**TASK BRIEF:** Retype the passage below on contraception and depression from "Providing contraception for" to "or bipolar disorders.", word for word.

(PAGE EXTRACT begins)

Providing contraception for women with postpartum depression or for women with depression during a recent pregnancy may also be of concern to providers. Postpartum depression includes major and minor depressive episodes that occur within the first 12 months after delivery, and it is estimated that as many as 19% of women have a depressive episode during the first 3 months postpartum [28]. Although we found no studies that specifically examined hormonal contraceptive use among women with postpartum depression, findings among non-postpartum women are likely relevant. Contraceptive use during the postpartum period can decrease the risk of rapid repeat pregnancy and its associated adverse effects in women with depressive or bipolar disorders.
Several limitations exist for this body of evidence. First, no standard definition or assessment of depressive and bipolar disorders or symptoms was used across studies. Of the four studies that used validated depression scales [22,23,25,26], each used a different scale and threshold level to classify participants as having the disorder or screening positive. Additionally, two studies determined thresholds from mean depression scores among study participants at baseline rather than recommended thresholds from published literature [22,26]. Two studies did not specify the type of OCs examined [23,24], and all five studies that examined OCs relied on self-report [22–26]. One study misclassified women using hormone therapy as OC users without stratifying findings [25]. Additionally, the timing of OC use relative to outcome measurement was not reported in two studies [23,25]. Poor method continuation rates were observed in two studies, among DMPA users in one [10] and among COC users in the other [26]. Four studies did not consider potential confounders or establish baseline comparability between study groups [10,24–26], and one did not report the specific confounders adjusted for during analyses [23]. Also, depression medication use was unknown in three studies [22,23,26]. Several studies had small sample sizes or few women classified as depressed at baseline [22,24,26], and findings from two studies may not be generalizability to women without health insurance [10,23]. Short follow-up or unknown follow-up time was a limitation in four studies [22,24–26]. Due to these limitations, the RCT was rated as having poor quality [22], three of the prospective cohort studies were rated as having poor quality [24–26], and two of the prospective cohort studies were rated as having fair quality [10,23].

(PAGE EXTRACT ends)
(DATA SHOWN begins)

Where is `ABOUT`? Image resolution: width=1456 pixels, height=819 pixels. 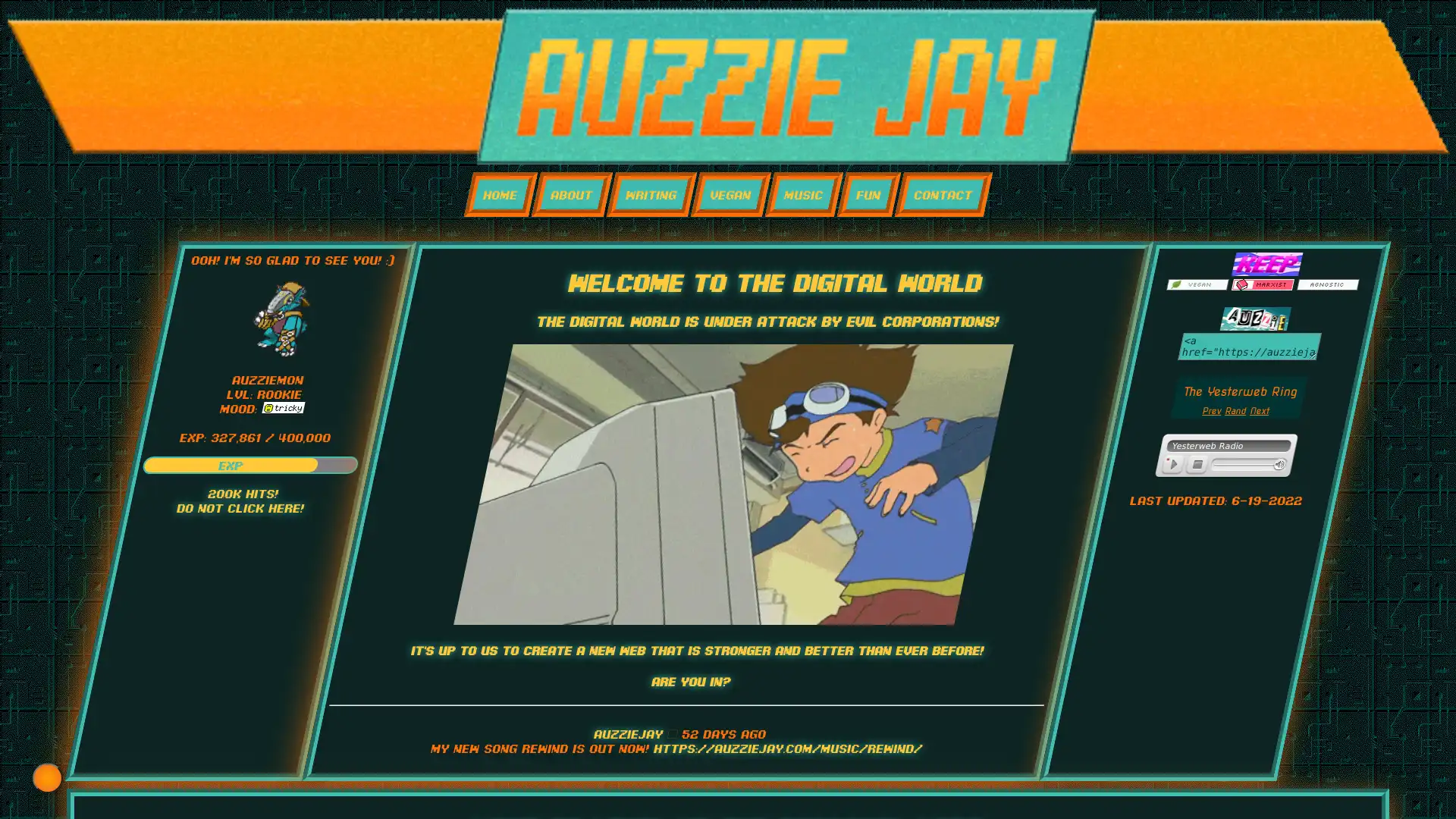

(DATA SHOWN ends)

**YOUR RESPONSE:**
Providing contraception for women with postpartum depression or for women with depression during a recent pregnancy may also be of concern to providers. Postpartum depression includes major and minor depressive episodes that occur within the first 12 months after delivery, and it is estimated that as many as 19% of women have a depressive episode during the first 3 months postpartum [28]. Although we found no studies that specifically examined hormonal contraceptive use among women with postpartum depression, findings among non-postpartum women are likely relevant. Contraceptive use during the postpartum period can decrease the risk of rapid repeat pregnancy and its associated adverse effects in women with depressive or bipolar disorders.